A virion is a virus that has been fully formed and is capable of infection. Simple virions, according to “Medical Microbiology (University of Texas Medical Branch in Galveston, 1996), have an inner nucleic acid core covered by a capsid (an outer casing of proteins). Capsids protect viral nucleic acids from being chewed up and destroyed by nucleases, which are specific enzymes found in the host cell.
The envelope is a second layer of protection that some viruses have. This layer is frequently made up of stolen bits from a host’s cell membrane that are changed and repurposed for the virus’s usage.
The virus’s genome, or the sum total of its genetic material, is made up of the DNA or RNA located in the inner core. Viral genomes are typically short, coding just for essential proteins including capsids, enzymes, and proteins required for reproduction within a host cell.
Virus: How do they work?
According to Jaquelin Dudley, a professor of molecular biosciences at the University of Texas at Austin, a virus requires a host cell to replicate, or generate new copies of itself. “The virus can’t reproduce outside the host because it lacks the complex machinery that a [host] cell has,” she explained . The cellular machinery of the host cell enables viruses to make RNA from their DNA (a process known as transcription) and build proteins using the instructions encoded in their RNA (a process called translation).

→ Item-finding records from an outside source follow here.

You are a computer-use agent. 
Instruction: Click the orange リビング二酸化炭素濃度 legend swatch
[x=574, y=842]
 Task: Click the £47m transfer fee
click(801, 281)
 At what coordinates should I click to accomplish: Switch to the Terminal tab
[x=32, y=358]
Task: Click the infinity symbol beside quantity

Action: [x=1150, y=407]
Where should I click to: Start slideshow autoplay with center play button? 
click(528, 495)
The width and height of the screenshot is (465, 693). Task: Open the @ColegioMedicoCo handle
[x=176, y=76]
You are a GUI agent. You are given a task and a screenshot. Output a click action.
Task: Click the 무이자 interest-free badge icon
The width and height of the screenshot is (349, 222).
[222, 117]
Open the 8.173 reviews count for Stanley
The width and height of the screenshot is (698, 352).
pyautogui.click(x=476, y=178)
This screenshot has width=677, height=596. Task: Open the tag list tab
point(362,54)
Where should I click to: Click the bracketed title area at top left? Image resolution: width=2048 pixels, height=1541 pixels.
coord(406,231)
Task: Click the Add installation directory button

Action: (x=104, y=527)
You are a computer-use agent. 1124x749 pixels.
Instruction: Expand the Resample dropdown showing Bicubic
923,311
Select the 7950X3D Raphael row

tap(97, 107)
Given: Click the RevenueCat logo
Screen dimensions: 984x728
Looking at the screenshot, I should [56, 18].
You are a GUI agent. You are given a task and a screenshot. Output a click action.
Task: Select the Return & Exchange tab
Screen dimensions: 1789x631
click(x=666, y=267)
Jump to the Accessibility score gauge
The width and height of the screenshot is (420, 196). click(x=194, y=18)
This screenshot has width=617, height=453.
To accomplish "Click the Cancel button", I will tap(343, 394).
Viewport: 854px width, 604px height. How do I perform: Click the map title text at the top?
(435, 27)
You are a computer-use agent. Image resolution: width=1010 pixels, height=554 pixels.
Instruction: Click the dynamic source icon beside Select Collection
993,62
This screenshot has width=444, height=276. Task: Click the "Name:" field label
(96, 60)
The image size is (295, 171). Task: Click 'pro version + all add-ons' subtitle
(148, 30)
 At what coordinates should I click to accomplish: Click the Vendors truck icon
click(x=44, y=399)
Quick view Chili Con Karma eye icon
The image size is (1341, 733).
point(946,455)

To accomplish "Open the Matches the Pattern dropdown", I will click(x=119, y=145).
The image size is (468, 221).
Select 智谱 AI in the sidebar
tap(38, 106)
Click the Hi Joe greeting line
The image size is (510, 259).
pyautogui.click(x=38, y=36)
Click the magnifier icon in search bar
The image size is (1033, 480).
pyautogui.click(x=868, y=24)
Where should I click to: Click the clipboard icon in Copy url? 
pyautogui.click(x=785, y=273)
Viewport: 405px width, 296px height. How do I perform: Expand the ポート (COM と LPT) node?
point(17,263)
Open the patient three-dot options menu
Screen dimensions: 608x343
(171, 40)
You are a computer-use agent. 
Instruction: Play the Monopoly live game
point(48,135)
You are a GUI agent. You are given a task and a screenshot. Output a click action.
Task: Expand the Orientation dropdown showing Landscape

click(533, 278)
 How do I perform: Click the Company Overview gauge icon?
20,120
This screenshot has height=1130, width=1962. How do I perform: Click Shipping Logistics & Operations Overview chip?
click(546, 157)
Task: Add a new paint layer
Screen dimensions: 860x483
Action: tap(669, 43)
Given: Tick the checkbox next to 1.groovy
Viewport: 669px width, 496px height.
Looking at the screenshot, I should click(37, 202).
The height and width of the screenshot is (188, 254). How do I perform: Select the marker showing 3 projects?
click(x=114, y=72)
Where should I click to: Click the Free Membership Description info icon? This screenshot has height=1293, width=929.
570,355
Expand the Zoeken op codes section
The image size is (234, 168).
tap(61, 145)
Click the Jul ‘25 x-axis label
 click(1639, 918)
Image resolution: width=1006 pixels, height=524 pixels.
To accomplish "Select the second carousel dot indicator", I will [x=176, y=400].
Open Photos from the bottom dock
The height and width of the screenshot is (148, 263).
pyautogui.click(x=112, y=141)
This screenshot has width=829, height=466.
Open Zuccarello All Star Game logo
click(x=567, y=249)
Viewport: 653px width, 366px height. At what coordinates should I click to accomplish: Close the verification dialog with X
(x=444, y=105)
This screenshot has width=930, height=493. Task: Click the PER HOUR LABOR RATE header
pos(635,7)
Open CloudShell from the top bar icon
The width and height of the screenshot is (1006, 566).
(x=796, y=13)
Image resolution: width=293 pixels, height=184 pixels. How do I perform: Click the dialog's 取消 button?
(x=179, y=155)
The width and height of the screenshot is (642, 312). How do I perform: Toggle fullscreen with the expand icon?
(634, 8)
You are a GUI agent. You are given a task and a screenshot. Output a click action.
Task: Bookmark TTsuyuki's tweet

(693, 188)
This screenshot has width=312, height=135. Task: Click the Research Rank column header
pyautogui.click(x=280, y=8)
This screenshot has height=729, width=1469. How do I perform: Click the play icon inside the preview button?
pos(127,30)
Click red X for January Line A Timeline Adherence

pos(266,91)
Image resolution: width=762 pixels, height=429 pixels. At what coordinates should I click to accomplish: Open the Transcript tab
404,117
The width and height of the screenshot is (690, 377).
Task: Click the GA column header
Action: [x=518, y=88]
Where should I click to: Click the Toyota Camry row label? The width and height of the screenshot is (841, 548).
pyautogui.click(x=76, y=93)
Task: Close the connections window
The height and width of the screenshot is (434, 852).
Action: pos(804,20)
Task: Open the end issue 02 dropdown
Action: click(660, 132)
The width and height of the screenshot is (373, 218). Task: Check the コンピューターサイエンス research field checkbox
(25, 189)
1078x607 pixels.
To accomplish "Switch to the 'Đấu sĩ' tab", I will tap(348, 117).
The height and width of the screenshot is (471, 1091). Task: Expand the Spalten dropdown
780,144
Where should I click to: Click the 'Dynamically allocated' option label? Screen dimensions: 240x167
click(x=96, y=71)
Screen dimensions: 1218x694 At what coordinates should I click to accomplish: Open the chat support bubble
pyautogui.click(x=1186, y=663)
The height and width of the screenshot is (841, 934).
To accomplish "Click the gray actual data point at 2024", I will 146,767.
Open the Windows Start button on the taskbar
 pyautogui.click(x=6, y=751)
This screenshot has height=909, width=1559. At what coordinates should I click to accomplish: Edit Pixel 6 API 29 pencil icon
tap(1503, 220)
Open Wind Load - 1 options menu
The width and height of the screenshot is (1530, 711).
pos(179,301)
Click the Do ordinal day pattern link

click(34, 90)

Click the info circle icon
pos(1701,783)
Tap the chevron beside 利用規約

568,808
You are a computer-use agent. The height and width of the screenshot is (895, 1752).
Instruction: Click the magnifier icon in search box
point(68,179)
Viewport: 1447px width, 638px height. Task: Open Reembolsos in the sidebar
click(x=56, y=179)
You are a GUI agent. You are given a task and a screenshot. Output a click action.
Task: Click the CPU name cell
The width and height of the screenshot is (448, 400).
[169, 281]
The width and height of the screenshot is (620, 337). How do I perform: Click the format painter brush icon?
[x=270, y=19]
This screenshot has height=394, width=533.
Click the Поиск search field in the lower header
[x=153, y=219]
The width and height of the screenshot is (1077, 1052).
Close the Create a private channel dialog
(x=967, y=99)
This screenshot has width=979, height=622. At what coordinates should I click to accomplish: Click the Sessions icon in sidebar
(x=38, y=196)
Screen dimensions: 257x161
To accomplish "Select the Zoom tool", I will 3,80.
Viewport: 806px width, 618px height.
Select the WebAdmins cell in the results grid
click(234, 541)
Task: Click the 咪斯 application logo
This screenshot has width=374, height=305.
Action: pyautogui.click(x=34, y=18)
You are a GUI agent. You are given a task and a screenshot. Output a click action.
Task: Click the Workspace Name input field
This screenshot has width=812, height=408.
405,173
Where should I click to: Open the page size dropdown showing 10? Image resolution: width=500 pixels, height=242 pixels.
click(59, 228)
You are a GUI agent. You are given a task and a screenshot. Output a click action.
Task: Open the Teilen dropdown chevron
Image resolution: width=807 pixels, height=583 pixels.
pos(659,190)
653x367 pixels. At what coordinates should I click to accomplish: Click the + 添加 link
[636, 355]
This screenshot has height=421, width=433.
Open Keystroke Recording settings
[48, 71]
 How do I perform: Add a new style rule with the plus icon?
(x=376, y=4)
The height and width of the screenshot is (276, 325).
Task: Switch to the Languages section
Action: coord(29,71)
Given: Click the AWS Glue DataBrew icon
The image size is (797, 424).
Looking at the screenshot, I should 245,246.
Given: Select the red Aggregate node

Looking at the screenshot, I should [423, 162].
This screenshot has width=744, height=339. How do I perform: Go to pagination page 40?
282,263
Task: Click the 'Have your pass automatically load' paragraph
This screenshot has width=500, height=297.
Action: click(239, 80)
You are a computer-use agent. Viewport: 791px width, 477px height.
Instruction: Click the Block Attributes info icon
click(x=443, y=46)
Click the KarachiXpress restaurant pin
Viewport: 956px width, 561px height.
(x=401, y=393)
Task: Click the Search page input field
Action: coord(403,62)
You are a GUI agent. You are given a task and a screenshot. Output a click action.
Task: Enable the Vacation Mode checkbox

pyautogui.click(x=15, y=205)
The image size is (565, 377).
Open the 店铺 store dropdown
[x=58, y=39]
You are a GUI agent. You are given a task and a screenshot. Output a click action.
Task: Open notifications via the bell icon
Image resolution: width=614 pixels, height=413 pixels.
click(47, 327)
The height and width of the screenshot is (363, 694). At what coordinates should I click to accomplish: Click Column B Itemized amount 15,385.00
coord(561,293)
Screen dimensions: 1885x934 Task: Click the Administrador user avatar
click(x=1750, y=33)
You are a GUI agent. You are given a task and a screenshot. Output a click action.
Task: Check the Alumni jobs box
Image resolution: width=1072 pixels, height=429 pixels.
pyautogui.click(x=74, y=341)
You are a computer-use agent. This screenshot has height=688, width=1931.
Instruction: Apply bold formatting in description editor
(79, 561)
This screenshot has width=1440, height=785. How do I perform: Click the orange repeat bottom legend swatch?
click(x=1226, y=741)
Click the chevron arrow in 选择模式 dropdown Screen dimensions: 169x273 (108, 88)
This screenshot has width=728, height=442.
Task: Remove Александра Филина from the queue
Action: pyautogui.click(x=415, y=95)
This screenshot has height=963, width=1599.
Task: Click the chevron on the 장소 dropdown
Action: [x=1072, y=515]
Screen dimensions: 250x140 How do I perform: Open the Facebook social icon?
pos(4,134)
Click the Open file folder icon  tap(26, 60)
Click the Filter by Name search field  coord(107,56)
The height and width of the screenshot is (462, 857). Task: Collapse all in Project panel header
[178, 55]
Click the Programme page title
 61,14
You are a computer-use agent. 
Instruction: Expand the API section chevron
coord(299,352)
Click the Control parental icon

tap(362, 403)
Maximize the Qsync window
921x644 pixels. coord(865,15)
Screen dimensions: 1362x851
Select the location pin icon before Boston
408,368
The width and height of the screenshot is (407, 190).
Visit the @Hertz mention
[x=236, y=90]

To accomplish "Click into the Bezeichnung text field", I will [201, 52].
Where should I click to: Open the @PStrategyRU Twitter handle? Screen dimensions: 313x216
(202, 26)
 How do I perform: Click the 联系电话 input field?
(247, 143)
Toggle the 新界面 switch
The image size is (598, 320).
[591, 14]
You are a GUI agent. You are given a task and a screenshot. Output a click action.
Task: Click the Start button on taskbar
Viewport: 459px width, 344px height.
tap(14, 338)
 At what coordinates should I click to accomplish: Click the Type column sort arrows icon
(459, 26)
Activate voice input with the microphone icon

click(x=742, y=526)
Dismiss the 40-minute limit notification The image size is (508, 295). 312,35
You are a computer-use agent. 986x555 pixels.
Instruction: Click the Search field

According to “Medical Microbiology,” a virus’s principal job is to “transport its DNA or RNA genome into the host cell so that the genome can be expressed (transcribed and translated) by the host cell.”
In the case of animals and humans, viruses first infect the host cell, which may be part of a larger organism. Viruses can enter the body through the respiratory tract and open wounds. Insects can also provide an entry point; certain viruses can travel in an insect’s saliva and then enter the host’s body after the bug bites. Such viruses can proliferate within both insect and host cells. This ensures a smooth transfer from one to the other. Viruses that cause yellow fever and dengue fever are examples of such pathogens.
Viruses attach themselves to the surface of host cells once inside an organism. They do so by identifying and binding to cell surface receptors, or proteins that protrude from the cell surface; viral proteins fit into these receptors like puzzle pieces. A single virus can bind to multiple cell surface receptors and many distinct viruses can bind to the same receptor. Viruses take advantage of cell surface receptors, yet they are actually designed to help the cell.
Viruses disrupt or hijack numerous components of the cellular machinery once inside the host cell. Host cells are directed to manufacture viral proteins by viral genomes, which often prevents the creation of RNA and proteins that the host cell may employ for its own functions.